### Supplied passage
———

On July 21, 2014, the Company executed a Joint Venture and Reseller Agreement with Smart Mobile Rewards.  The agreement covers the Company’s suite of mobile authentication and payment products and will provide the Company with access to sell its products through Smart Mobile Rewards extensive network.


NOTE 7 – SUBSEQUENT EVENTS


In accordance with SFAS 165 (ASC 855-10) the Company has performed an evaluation of subsequent events through September 15, 2014 and has determined that it does not have any material subsequent events to disclose in these financial statements.



F-8

                
             



ITEM 2:  MANAGEMENT’S DISCUSSION AND ANALYSIS and PLAN OF OPERATION


The following discussion of our financial condition and results of operations should be read in conjunction with the financial statements and related notes to the financial statements included elsewhere in this filing as well as with Management’s Discussion and Analysis or Plan of Operations contained in the Company’s Report on Form 10-K, for the year ended April 30, 2014, filed with the Securities and Exchange Commission.  


Forward Looking Statements


Statements made in this Form 10-Q that are not historical or current facts are "forward-looking statements" made pursuant to the safe harbor provisions of Section 27A of the Securities Act of 1933 (the "Act") and Section 21E of the Securities Exchange Act of 1934.  These statements often can be identified by the use of terms such as "may," "will," "expect," "believe," "anticipate," "estimate," "approximate" or "continue," or the negative thereof.  We intend that such forward-looking statements be subject to the safe harbors for such statements.  We wish to caution readers not to place undue reliance on any such forward-looking statements, which speak only as of the date made.  Any forward-looking statements represent management's best judgment as to what may occur in the future.  However, forward-looking statements are subject to risks, uncertainties and important factors beyond our control that could cause actual results and events to differ materially from historical results of operations and events and those presently anticipated or projected.  We disclaim any obligation subsequently to revise any forward-looking statements to reflect events or circumstances after the date of such statement or to reflect the occurrence of anticipated or unanticipated events.

———

### Actions to take
**1.** Rewrite the filing excerpt starting with "On July 21, 2014, the" and going on through "these financial statements.", substituting "SMR" for every occurrence of "Smart Mobile Rewards".
**2.** Answer these questions from the filing excerpt:
(a) With whom did the Company execute a Joint Venture and Reseller Agreement on July 21, 2014?
(b) Through what date did the Company evaluate subsequent events?
(c) For which year end was the Company's Report on Form 10-K filed?
**3.** Summarize the filing excerpt in two sentences.
Rely only on the filing excerpt above for everything that follows.

———

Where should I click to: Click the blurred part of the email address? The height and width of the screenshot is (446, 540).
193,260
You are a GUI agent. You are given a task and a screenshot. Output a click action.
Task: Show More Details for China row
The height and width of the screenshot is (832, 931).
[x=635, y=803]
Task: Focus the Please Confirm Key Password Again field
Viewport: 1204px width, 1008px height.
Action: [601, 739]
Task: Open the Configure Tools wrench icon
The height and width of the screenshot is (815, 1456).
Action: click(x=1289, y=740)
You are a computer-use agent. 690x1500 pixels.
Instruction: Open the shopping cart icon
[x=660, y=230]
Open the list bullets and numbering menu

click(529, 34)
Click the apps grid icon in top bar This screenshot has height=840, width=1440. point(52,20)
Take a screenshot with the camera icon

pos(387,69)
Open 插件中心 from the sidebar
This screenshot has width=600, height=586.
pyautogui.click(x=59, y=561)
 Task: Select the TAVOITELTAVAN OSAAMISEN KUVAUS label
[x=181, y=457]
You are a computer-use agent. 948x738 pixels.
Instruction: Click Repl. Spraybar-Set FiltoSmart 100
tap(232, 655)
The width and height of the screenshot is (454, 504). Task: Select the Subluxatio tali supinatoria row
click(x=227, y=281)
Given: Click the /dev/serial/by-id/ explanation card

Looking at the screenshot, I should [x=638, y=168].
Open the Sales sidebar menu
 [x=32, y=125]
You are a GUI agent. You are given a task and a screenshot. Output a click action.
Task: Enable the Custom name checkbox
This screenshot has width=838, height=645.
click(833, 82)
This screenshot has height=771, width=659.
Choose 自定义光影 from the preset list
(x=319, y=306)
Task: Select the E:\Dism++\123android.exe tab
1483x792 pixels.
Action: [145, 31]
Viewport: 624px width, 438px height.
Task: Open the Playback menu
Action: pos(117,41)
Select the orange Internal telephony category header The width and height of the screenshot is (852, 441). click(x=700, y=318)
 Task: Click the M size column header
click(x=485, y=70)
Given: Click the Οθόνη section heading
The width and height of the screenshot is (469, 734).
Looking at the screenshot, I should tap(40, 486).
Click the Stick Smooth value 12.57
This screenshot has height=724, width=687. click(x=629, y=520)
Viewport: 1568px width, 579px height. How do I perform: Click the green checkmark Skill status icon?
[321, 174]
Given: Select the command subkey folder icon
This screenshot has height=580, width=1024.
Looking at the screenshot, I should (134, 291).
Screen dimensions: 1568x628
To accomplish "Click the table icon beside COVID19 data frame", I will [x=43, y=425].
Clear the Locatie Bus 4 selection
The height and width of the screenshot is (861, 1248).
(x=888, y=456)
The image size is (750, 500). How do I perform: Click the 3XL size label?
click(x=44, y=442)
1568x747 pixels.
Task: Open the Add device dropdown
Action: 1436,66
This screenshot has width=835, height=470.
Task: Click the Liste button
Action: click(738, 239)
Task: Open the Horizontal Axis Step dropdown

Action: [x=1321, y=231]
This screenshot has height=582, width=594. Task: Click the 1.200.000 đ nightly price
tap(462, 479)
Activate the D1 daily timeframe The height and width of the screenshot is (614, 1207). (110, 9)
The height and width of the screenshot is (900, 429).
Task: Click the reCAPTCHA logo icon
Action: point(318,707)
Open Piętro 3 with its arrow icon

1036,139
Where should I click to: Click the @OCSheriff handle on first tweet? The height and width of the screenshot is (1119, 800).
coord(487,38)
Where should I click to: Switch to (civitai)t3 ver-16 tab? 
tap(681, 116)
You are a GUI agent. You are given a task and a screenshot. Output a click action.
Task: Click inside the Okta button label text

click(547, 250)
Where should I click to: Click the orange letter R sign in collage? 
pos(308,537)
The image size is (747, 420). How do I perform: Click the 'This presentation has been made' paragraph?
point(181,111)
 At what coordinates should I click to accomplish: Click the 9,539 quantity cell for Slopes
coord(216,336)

———

### Expected results
**1.**
On July 21, 2014, the Company executed a Joint Venture and Reseller Agreement with SMR.  The agreement covers the Company’s suite of mobile authentication and payment products and will provide the Company with access to sell its products through SMR extensive network.


NOTE 7 – SUBSEQUENT EVENTS


In accordance with SFAS 165 (ASC 855-10) the Company has performed an evaluation of subsequent events through September 15, 2014 and has determined that it does not have any material subsequent events to disclose in these financial statements.

**2.**
(a) Smart Mobile Rewards
(b) September 15, 2014
(c) The year ended April 30, 2014

**3.** On July 21, 2014, the Company signed a Joint Venture and Reseller Agreement with Smart Mobile Rewards that gives it access to sell its mobile authentication and payment products through that network. The Company also found no material subsequent events to disclose through September 15, 2014, and it cautions that forward-looking statements in the Form 10-Q are subject to risks and uncertainties and should not be unduly relied upon.